Users of Chromebooks should be aware that depending on the flag, the whole system may be forced to reboot if the flag is activated — after closing and restarting Chrome. You may activate numerous flags at the same time and then reboot after you’re through, or you can dismiss the tab without pressing the restart button to ensure that the flags are activated the next time you shut and re-open Chrome, as seen below.
Modifications that may be made to the Google Chrome browser
Whatever you’re searching for, there’s a good chance you’ll be able to find it with the Chrome browser. Consider using some of these flags as a starting point for customising your browser’s behaviour.
Smooth Scrolling may be changed.
For a long time, Google’s Chrome browser did not support smooth scrolling! Despite the fact that the functionality is now enabled by default, you may choose to disable it, and chrome://flags is the location where you may do so. To discover the smooth scrolling option, type smooth scroll’ into the search box. You may then choose whether smooth scrolling should use the default value for a page, should be always on, or should be always off.
Things to keep in mind if you’re going to be playing with flags
It’s for a good reason why Google places a warning in lovely big red capital letters at the top of the Flags page: if you play with the incorrect flag, you might cause major problems with your browser.
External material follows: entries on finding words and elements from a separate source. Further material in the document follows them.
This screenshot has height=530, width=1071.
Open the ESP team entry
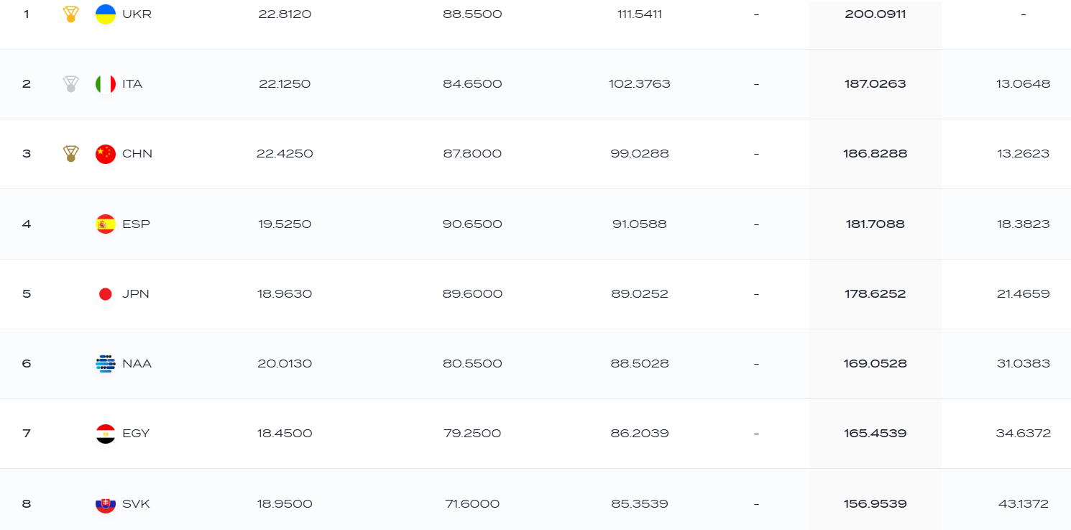click(x=136, y=224)
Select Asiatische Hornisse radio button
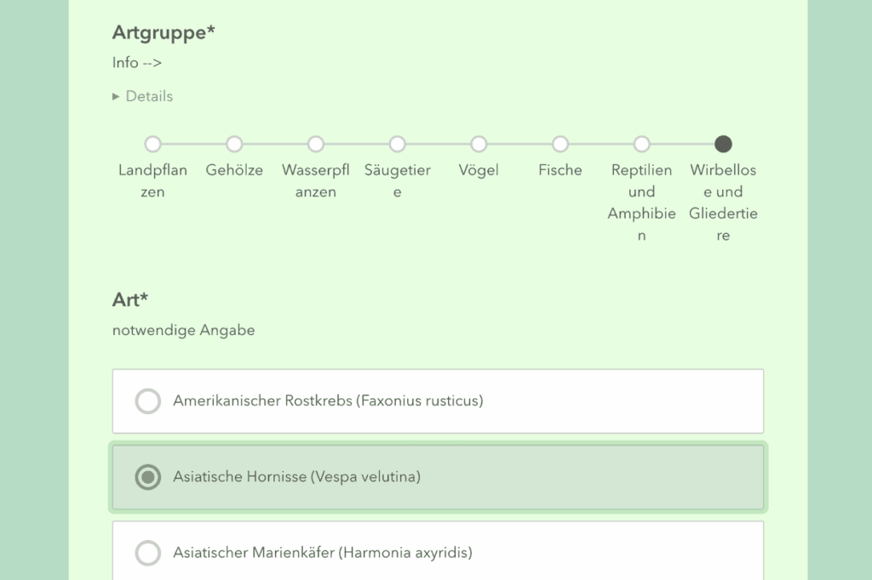The image size is (872, 580). (148, 477)
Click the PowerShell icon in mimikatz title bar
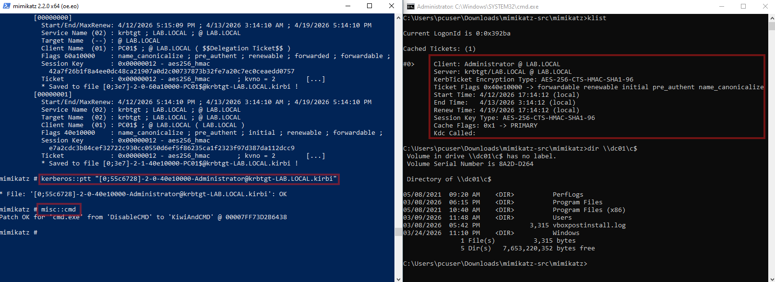This screenshot has width=775, height=282. point(5,6)
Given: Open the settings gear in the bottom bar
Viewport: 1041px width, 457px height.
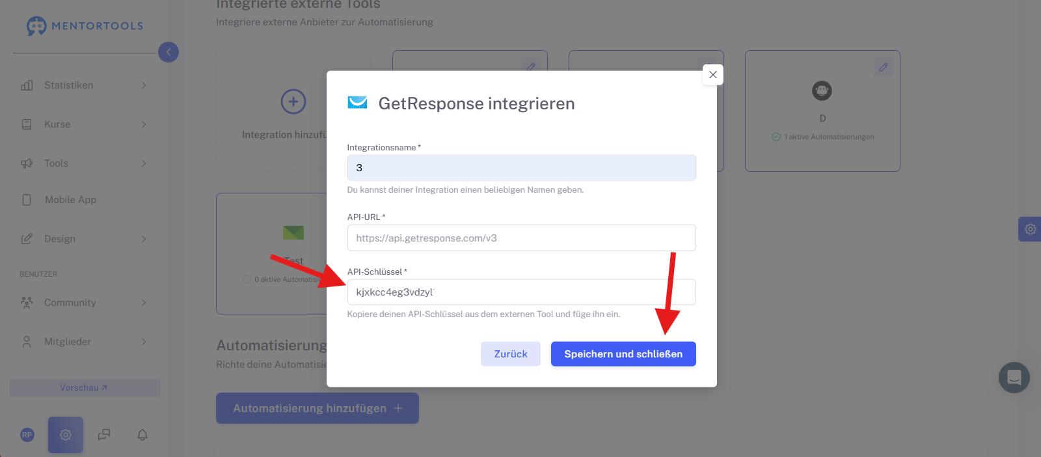Looking at the screenshot, I should tap(66, 435).
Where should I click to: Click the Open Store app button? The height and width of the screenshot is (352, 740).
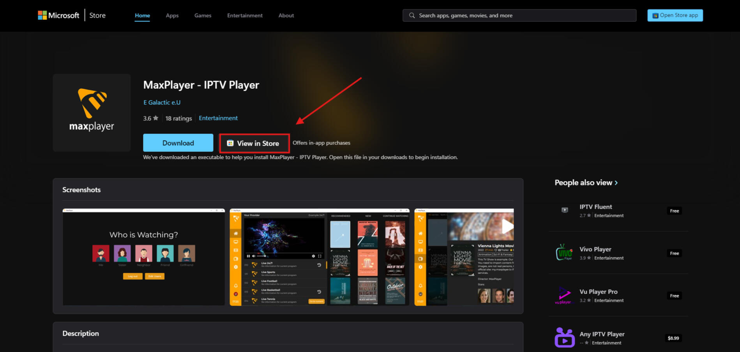(x=675, y=15)
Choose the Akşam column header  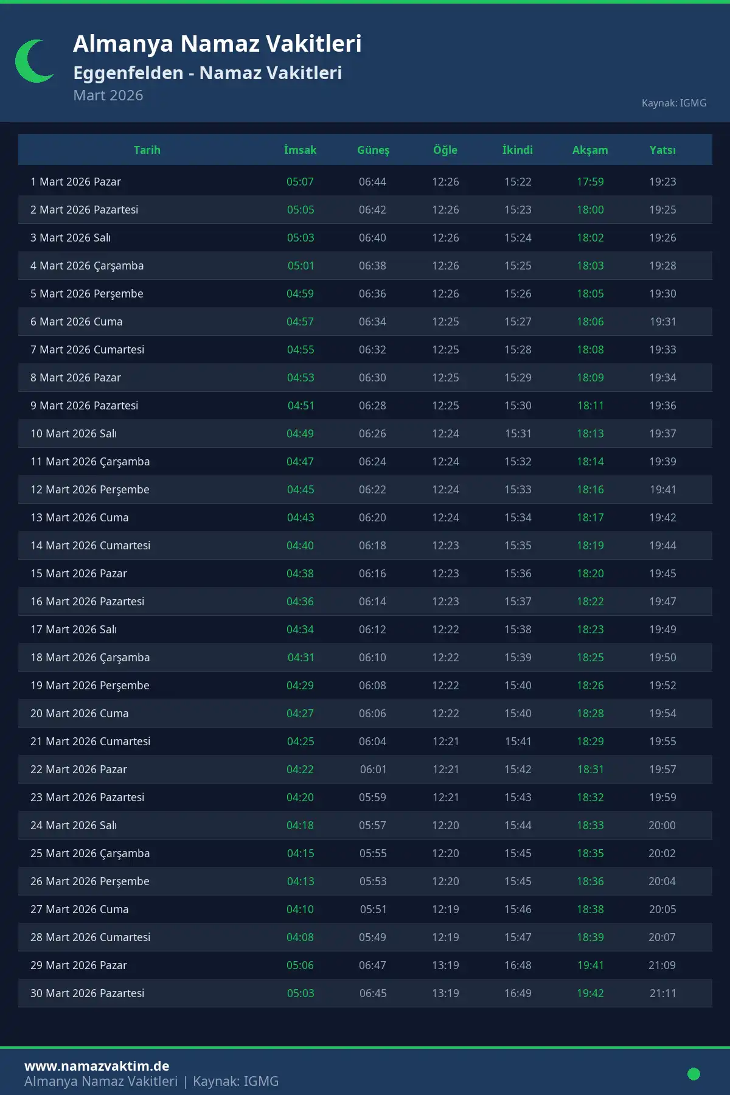pos(590,150)
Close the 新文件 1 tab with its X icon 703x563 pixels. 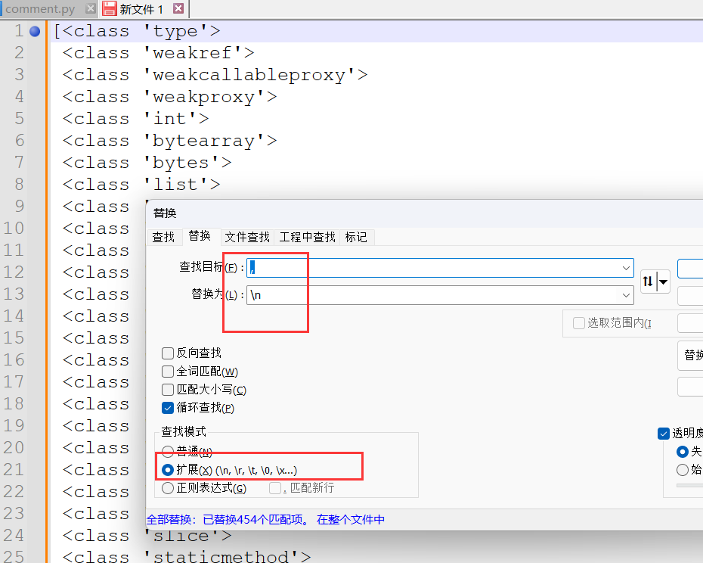tap(178, 9)
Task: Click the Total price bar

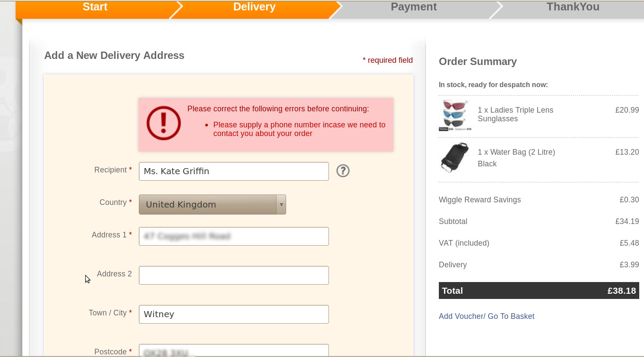Action: coord(539,291)
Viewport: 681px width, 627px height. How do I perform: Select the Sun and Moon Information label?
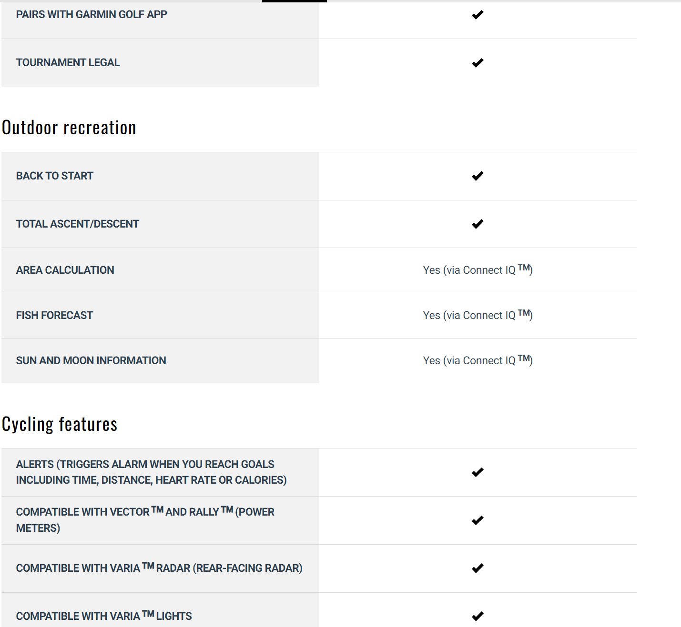point(91,361)
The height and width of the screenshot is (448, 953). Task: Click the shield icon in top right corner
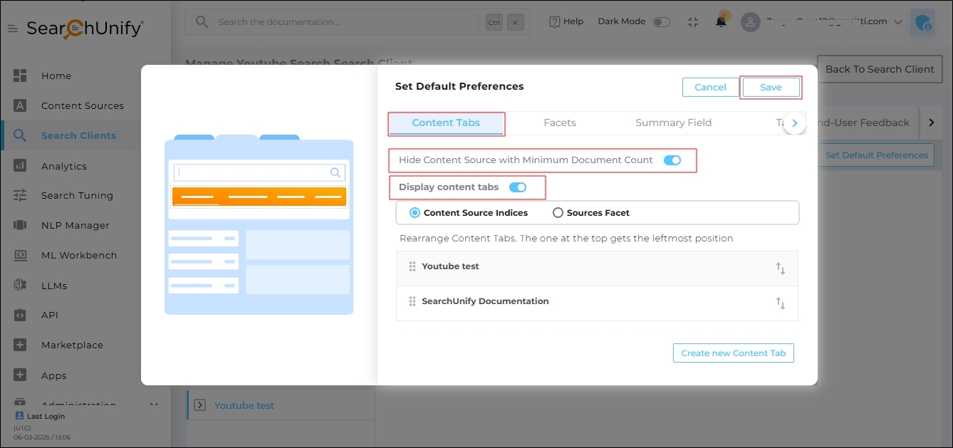924,23
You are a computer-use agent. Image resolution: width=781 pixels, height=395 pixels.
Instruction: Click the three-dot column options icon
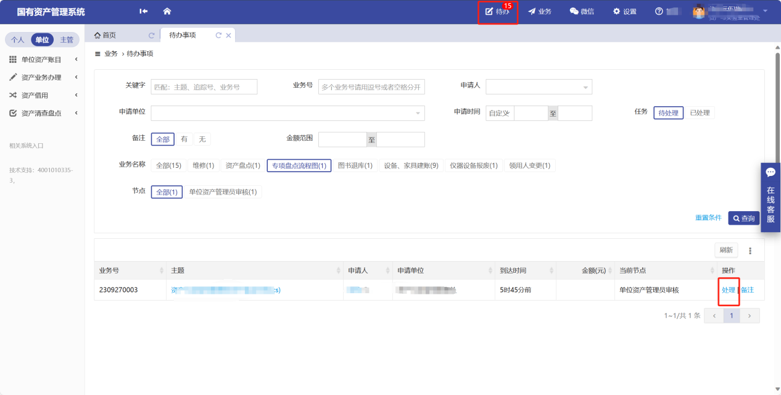click(750, 251)
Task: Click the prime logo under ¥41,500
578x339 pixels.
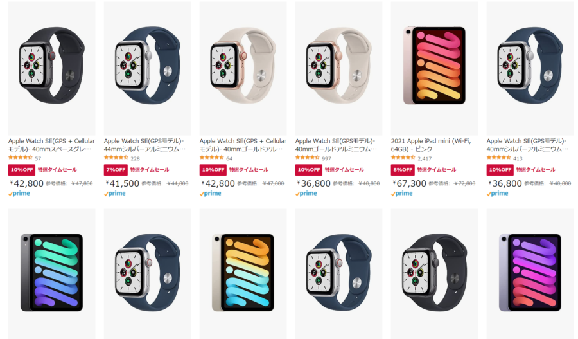Action: [115, 193]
The majority of the time, you’ll be able to return to the Flags page and restore everything to normal. However, in certain rare cases, you may need to uninstall and reinstall the chrome:flags experimental in order to resolve the issue – or, in the case of a Chromebook, you may need to powerwash it.
A rare occurrence in which this rule does not apply is when you are dealing with a Chromebook that is misbehaving and need to switch off a flag in order to put a stop to it. Be cautious, do thorough research, and then enjoy yourself. Some newer Chrome OS features need the use of flags in order to be enabled.